Entries provided:
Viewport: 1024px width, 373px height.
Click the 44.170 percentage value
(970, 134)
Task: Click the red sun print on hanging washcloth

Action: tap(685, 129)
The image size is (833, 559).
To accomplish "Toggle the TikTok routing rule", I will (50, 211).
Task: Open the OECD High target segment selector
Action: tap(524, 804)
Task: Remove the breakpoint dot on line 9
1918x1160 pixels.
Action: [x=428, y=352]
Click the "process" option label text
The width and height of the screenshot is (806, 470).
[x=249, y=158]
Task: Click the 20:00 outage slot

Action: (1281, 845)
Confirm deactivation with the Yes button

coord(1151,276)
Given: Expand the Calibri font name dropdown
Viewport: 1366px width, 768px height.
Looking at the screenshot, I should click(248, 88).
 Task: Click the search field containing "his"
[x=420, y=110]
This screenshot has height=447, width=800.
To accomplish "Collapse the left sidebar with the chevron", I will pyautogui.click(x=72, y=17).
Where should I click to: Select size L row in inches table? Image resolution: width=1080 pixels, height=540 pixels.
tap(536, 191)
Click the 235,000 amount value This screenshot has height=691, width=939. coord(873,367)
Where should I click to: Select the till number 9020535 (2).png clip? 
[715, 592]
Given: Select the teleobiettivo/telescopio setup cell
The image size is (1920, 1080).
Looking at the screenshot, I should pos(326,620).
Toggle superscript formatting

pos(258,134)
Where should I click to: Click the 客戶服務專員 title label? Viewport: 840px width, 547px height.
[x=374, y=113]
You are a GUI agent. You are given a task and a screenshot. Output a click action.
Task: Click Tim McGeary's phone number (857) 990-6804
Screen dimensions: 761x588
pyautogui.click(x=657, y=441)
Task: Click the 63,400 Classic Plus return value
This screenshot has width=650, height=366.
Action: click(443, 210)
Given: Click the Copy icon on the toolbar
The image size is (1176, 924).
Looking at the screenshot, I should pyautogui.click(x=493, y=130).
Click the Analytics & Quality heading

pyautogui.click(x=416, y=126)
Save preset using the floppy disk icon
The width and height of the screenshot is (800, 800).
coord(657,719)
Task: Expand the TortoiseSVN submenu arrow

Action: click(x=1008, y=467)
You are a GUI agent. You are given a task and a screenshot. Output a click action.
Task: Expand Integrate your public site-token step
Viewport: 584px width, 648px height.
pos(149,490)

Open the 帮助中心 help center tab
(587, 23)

Exercise goal: Please reproduce the line containing "Where should I click to: Click" and each line after it to the end of the listing, exactly, with nothing added or left out.

Task response:
Where should I click to: Click the 客戶服務專員 title label? Viewport: 840px width, 547px height.
[x=374, y=113]
You are a GUI agent. You are given a task and a screenshot. Output a click action.
Task: Click Tim McGeary's phone number (857) 990-6804
Screen dimensions: 761x588
pyautogui.click(x=657, y=441)
Task: Click the 63,400 Classic Plus return value
This screenshot has width=650, height=366.
Action: click(443, 210)
Given: Click the Copy icon on the toolbar
The image size is (1176, 924).
Looking at the screenshot, I should pyautogui.click(x=493, y=130).
Click the Analytics & Quality heading

pyautogui.click(x=416, y=126)
Save preset using the floppy disk icon
The width and height of the screenshot is (800, 800).
coord(657,719)
Task: Expand the TortoiseSVN submenu arrow

Action: click(x=1008, y=467)
You are a GUI agent. You are given a task and a screenshot. Output a click action.
Task: Expand Integrate your public site-token step
Viewport: 584px width, 648px height.
pos(149,490)

Open the 帮助中心 help center tab
(587, 23)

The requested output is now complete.